**Extract to read**
• • • • •

Wanted: An urban equivalent of MGNREGA

Such a programme is the need of the hour not only as a measure to revive the urban economy now, but also to mitigate any further shocks to it in the future

By Amit Basole, Rakshita Swamy
Published: Friday 10 July 2020
Unlike rural workers who have MGNREGA as social protection, urban workers lack any such alternative. Photo: Vikas Choudhary / CSE

 The collective memory of how India lived through the world’s largest lockdown will be seared by images of how our state and society dealt with the country’s workers. Left largely to fend for themselves, millions living in the underbelly of the very cities they have built and serviced, surfaced on the shiny highways and flyovers to walk back home, hundreds of kilometres away.

Street vendors watched haplessly as their carts of fruits and vegetables were upturned by the police. These are the very same carts that provided door step delivery to many others who maintained “social distancing” and were busy discovering their inner chefs and bakers.

Sanitation workers, delivery agents, tempo and truck drivers carried the enormous burden of running cities and towns on their shoulders, while having no job, income and social security.

The crisis reminds us yet again, just how precarious and vulnerable the lives of the majority of our citizens are. While rural and agrarian distress have been continued blights on India’s economy, this time, it were urban workers who were hit harder due to lack of social protection. To take one example, while rural workers have access to the Mahatma Gandhi National Rural Employment Guarantee Act (MGNREGA), however imperfectly run, urban workers lack any such alternative.

This is, therefore, an opportune time to work towards a National Urban Employment Guarantee Programme. By providing urban workers a legal right to employment, such a programme would have positive effects on low earnings in the urban economy due to pervasive underemployment, raise wage rates by offering workers a fallback option and possibly slowdown the exceedingly unsustainable concentration  of migrant workers in only a few cities.

• • • • •

**Tasks and exercises**
[A] Reproduce the stretch of the article on urban employment from "The crisis reminds" through "run, urban workers lack any such alternative.".
[B] Translate this sentence from the article on urban employment into Spanish: "Street vendors watched haplessly as their carts of fruits and vegetables were upturned by the police."
[C] Answer these questions about the article on urban employment.
(i) On what date was it published?
(ii) Which act gives rural workers access to employment?
(iii) What programme does it say this is an opportune time to work toward?

**Dataset records**
• • • • •

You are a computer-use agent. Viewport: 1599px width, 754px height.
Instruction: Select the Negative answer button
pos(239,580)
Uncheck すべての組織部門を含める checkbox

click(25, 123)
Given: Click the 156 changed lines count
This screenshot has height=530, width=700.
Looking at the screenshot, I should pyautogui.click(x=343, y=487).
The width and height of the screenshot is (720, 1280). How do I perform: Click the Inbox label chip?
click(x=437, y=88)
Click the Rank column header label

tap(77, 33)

• • • • •

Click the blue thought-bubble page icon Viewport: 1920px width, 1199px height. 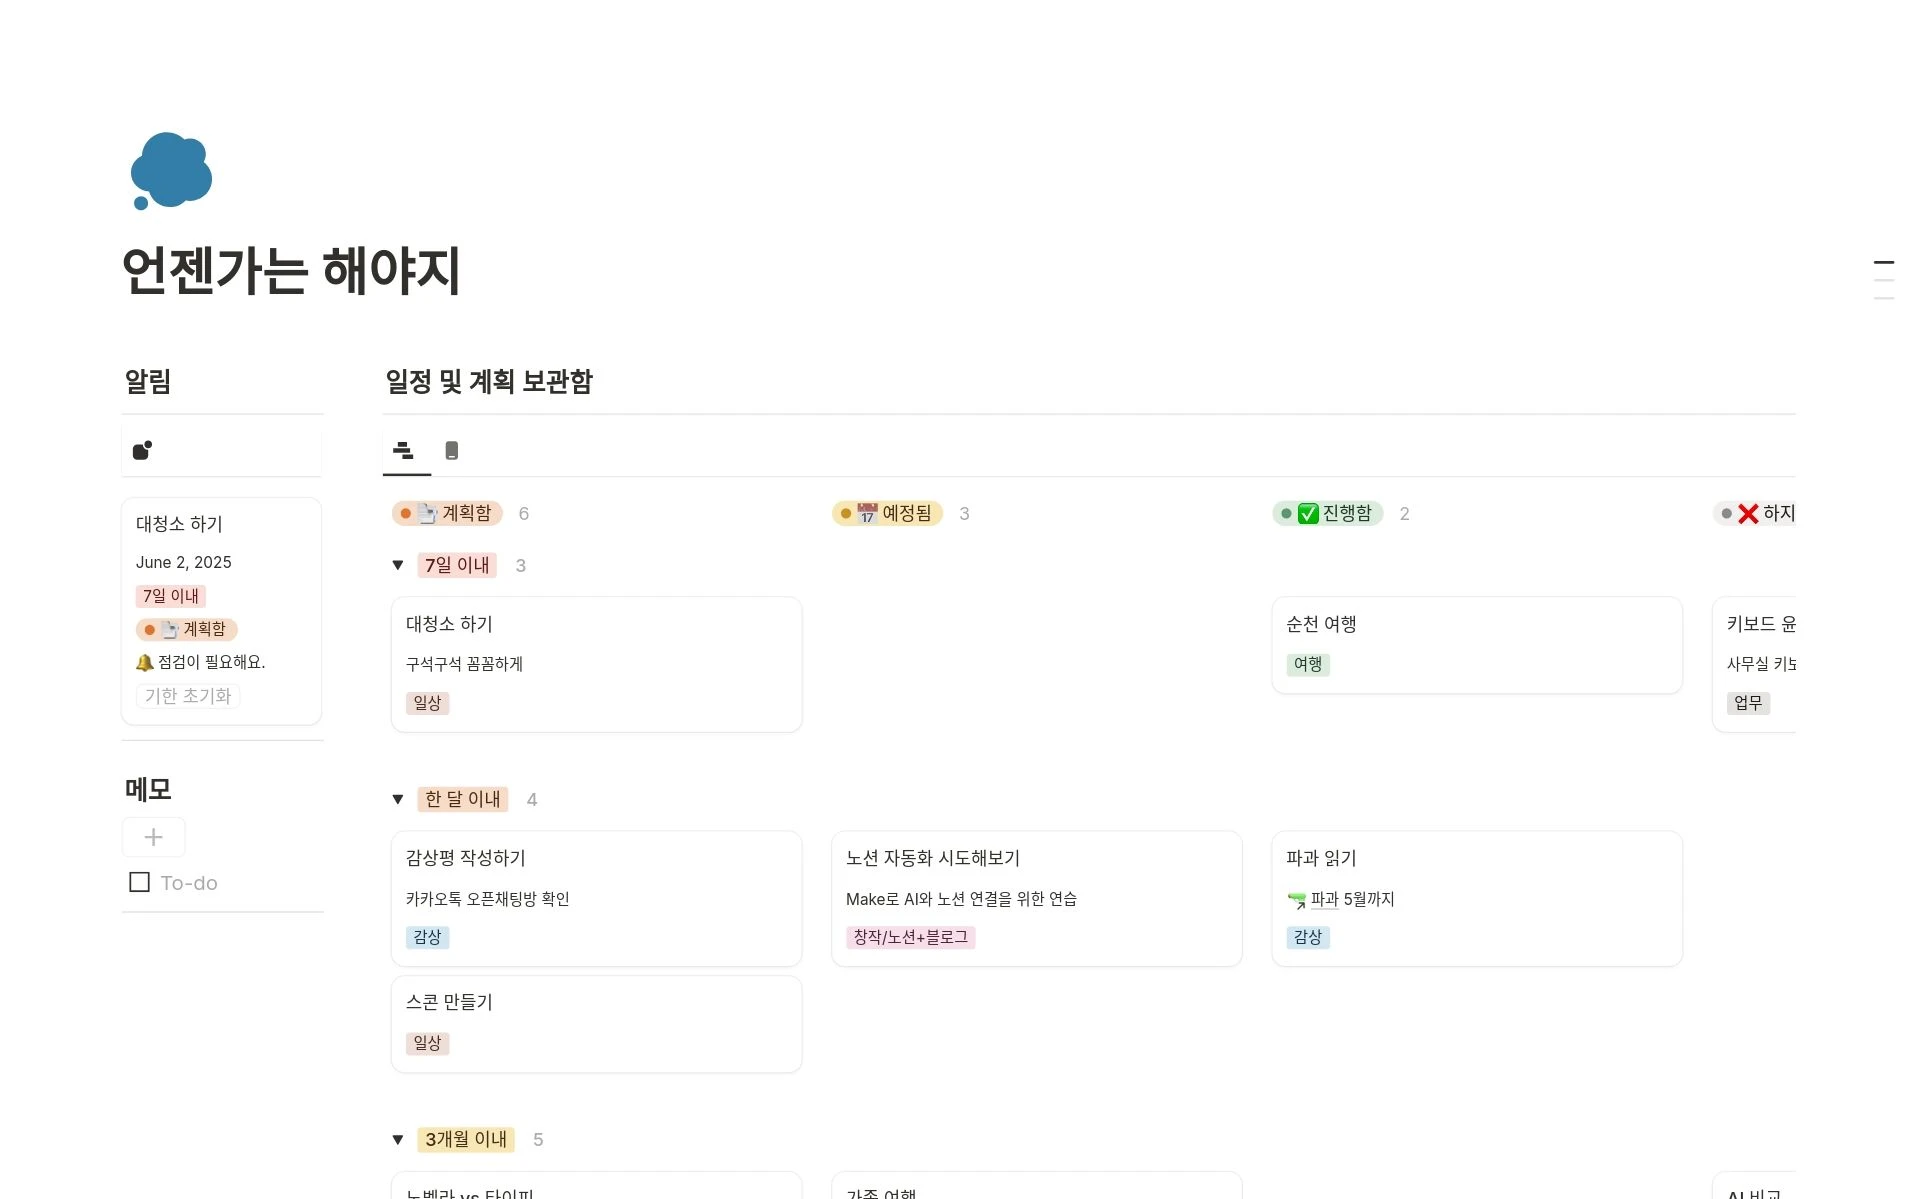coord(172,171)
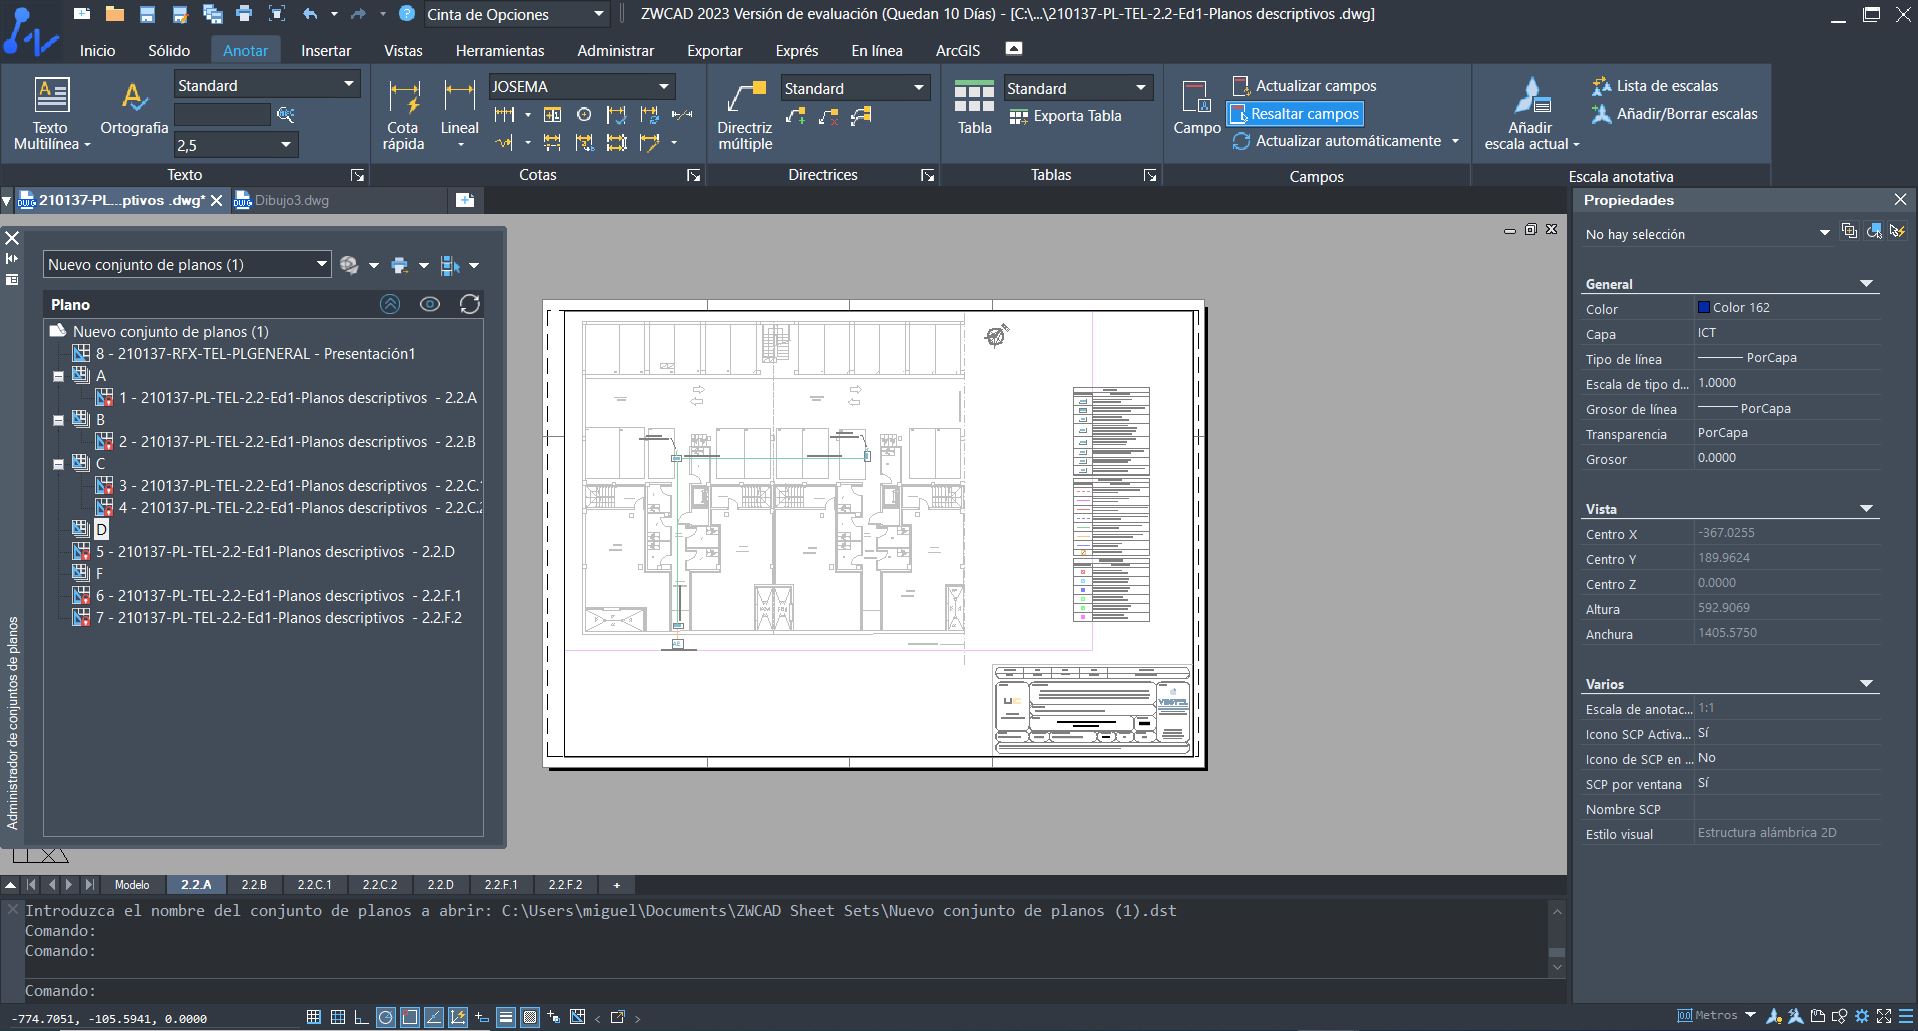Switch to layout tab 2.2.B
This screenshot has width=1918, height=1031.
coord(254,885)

• • • • •

**Outputs for the tasks**
[A]
The crisis reminds us yet again, just how precarious and vulnerable the lives of the majority of our citizens are. While rural and agrarian distress have been continued blights on India’s economy, this time, it were urban workers who were hit harder due to lack of social protection. To take one example, while rural workers have access to the Mahatma Gandhi National Rural Employment Guarantee Act (MGNREGA), however imperfectly run, urban workers lack any such alternative.

[B] Los vendedores ambulantes observaron impotentes cómo la policía volcaba sus carritos de frutas y verduras.

[C]
(i) Friday 10 July 2020
(ii) The Mahatma Gandhi National Rural Employment Guarantee Act (MGNREGA)
(iii) A National Urban Employment Guarantee Programme